Tropical Storm Dorian picked up some strength and speed overnight as it moves across the Atlantic Ocean. For most of Wednesday, the storm had maximum wind speeds of about 50 mph, but by Thursday speeds had risen to 60 mph. The storm is still far from land.

Meanwhile, Tropical Storm Flossie formed in the eastern Pacific Ocean early Thursday, with maximum winds of about 40 mph, as it moves away from the west coast of Mexico, and travels toward Hawaii.

Officials first classified Dorian as a "Tropical Depression Four" early on Wednesday, meaning it had maximum winds below 38 mph. But it grew quickly and was reclassified the same day and became the fourth tropical storm of the season in the Atlantic.

Dorian is expected to continue to move west-northwest through the weekend, The Weather Channel reported. Though The Weather Channel reported that it is too soon to tell if the storm will reach the East Coast, Alex Sosnowski, a senior meteorologist at AccuWeather.com, reported that it may approach the Southeast U.S. by late next week.

[STUDY: 'Katrina-Like' Hurricanes to Occur More Often Because of Global Warming]

Dorian may bring tropical storm conditions, such as strong winds and rain, to the Leeward Islands this weekend, Sosnowski reported. The Leeward Islands are in the West Indies, just east of Puerto Rico. By Tuesday, the wind speeds may reach 65 mph and the storm may approach parts of the Dominican Republic, according to a Weather Channel projection.

Still, the storm must reach sustained wind speeds of 74 mph before it can be classified as a hurricane.

Dan Kottlowski, a hurricane expert at AccuWeather.com, said that may be a challenge later this week, as the storm will cross cooler waters, which "may cause the system to plateau or even weaken."

Tropical Storm Flossie is expected to slowly strengthen over the next few days as it moves west-northwest over warm Pacific waters toward Hawaii.
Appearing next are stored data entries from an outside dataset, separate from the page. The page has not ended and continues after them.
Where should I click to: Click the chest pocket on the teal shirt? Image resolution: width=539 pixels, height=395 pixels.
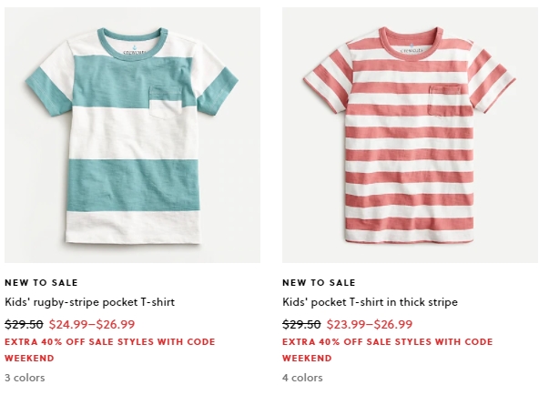click(166, 102)

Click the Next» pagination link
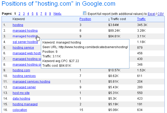[57, 14]
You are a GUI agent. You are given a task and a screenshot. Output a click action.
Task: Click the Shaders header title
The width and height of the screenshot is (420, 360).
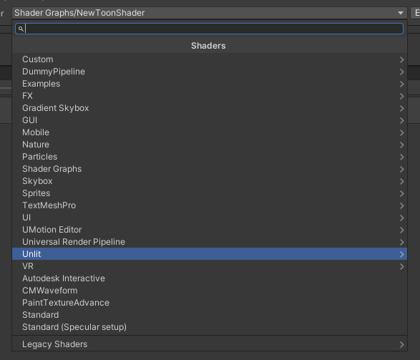tap(208, 46)
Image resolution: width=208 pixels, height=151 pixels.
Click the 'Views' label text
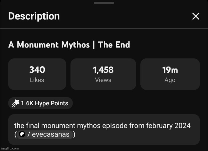(103, 80)
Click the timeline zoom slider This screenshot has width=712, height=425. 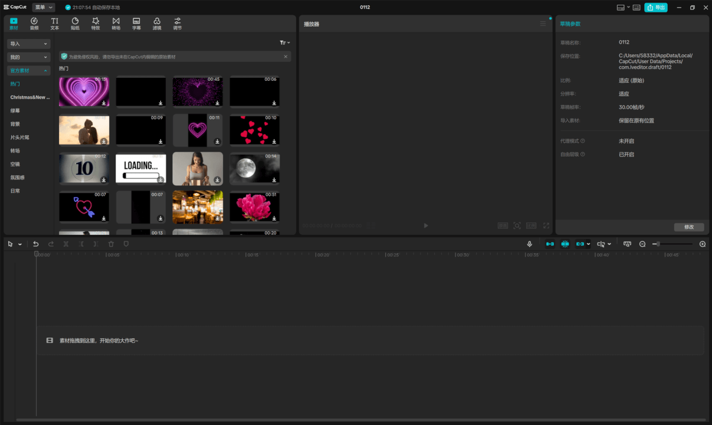(x=672, y=244)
The storm is currently more than 1,000 miles from the southern tip of Baja California and could reach Hawaii by Tuesday.

[READ: NASA to Use Second Drone to Monitor Hurricanes]

The Weather Channel projects that Flossie's maximum wind speeds may increase to about 60 mph by late Friday, but should decrease from there, reaching a low of 35 mph on Tuesday morning when it reaches Hawaii.

At that point, however, it may weaken to a tropical rainstorm, according to AccuWeather.com Senior Meteorologist Kristina Pydynowski.

"That does not mean that Flossie will pass unnoticed across Hawaii," Pydynowski reported. "Enhanced shower activity will spread from east to west across the islands Monday night through Wednesday, threatening to put a damper on outdoor activities."